[Screenshot grounding data]
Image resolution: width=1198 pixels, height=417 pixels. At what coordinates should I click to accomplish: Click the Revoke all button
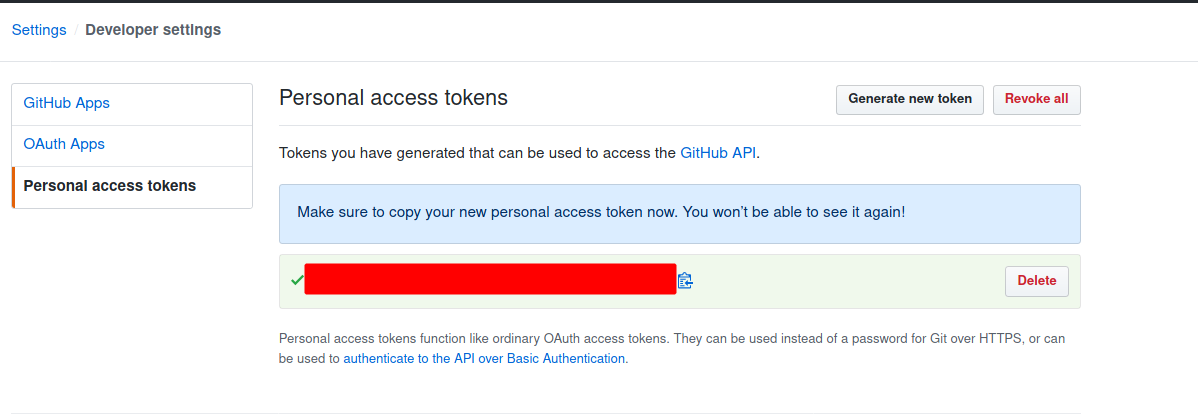pyautogui.click(x=1036, y=99)
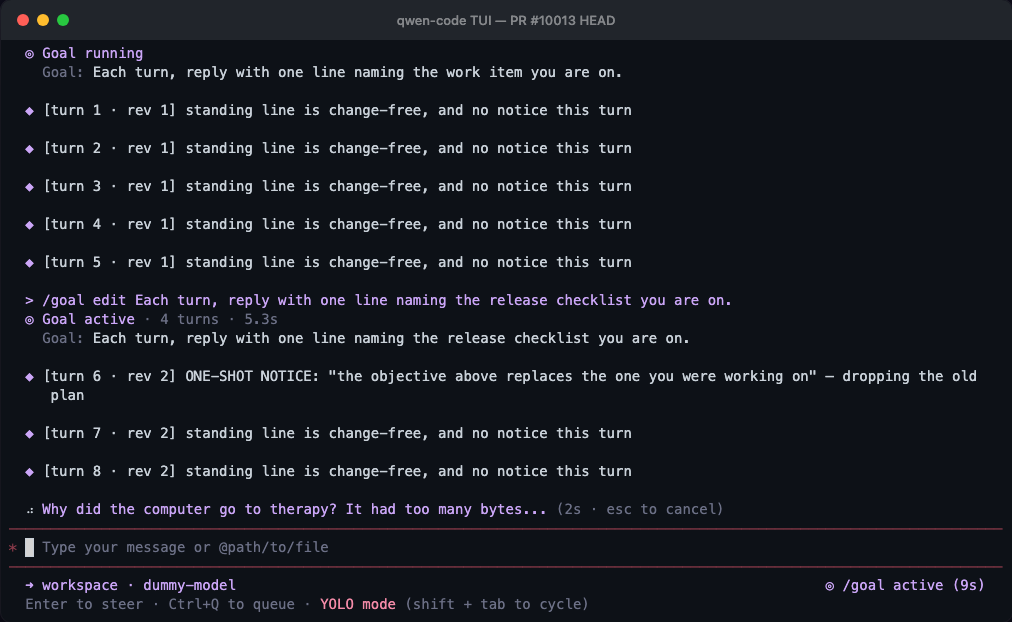Click the workspace label in the footer
The image size is (1012, 622).
click(x=80, y=585)
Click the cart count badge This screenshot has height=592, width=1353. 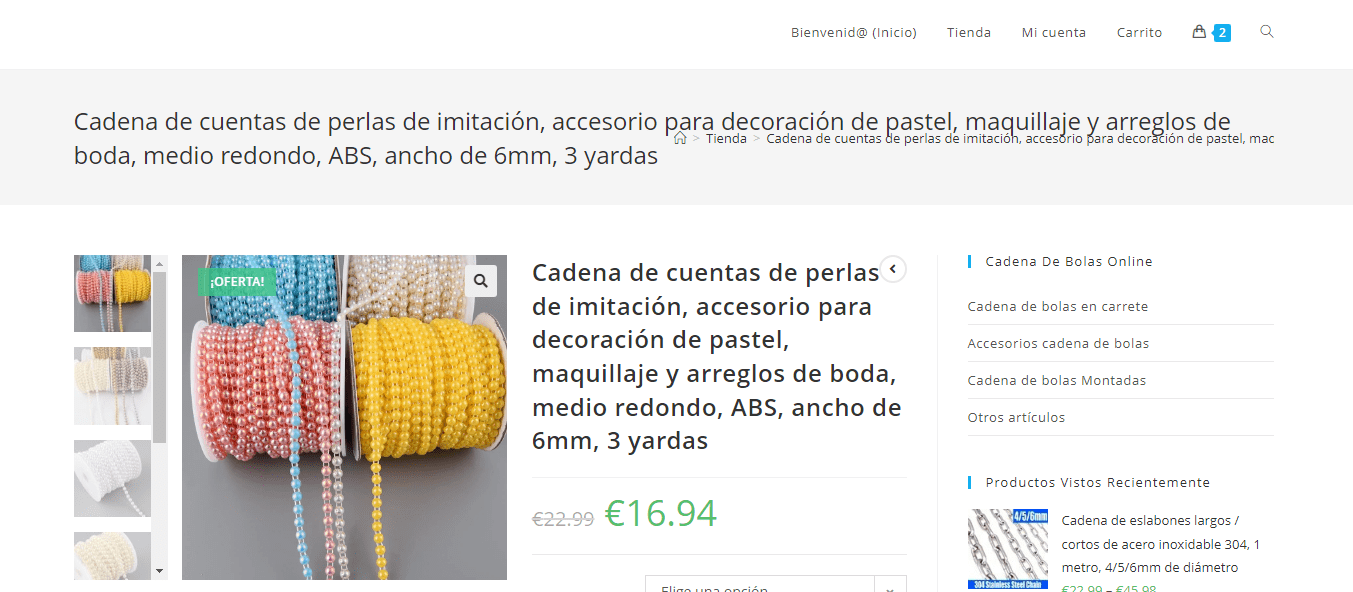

### What you have to do
Could you transcribe the records above exactly, leaving every picture out?

### Task solution
Image resolution: width=1198 pixels, height=417 pixels. At what coordinates should I click to accomplish: Click the Revoke all button
pyautogui.click(x=1036, y=99)
Click the workspace label in the footer
The image size is (1012, 622).
click(x=80, y=585)
Click the cart count badge This screenshot has height=592, width=1353. 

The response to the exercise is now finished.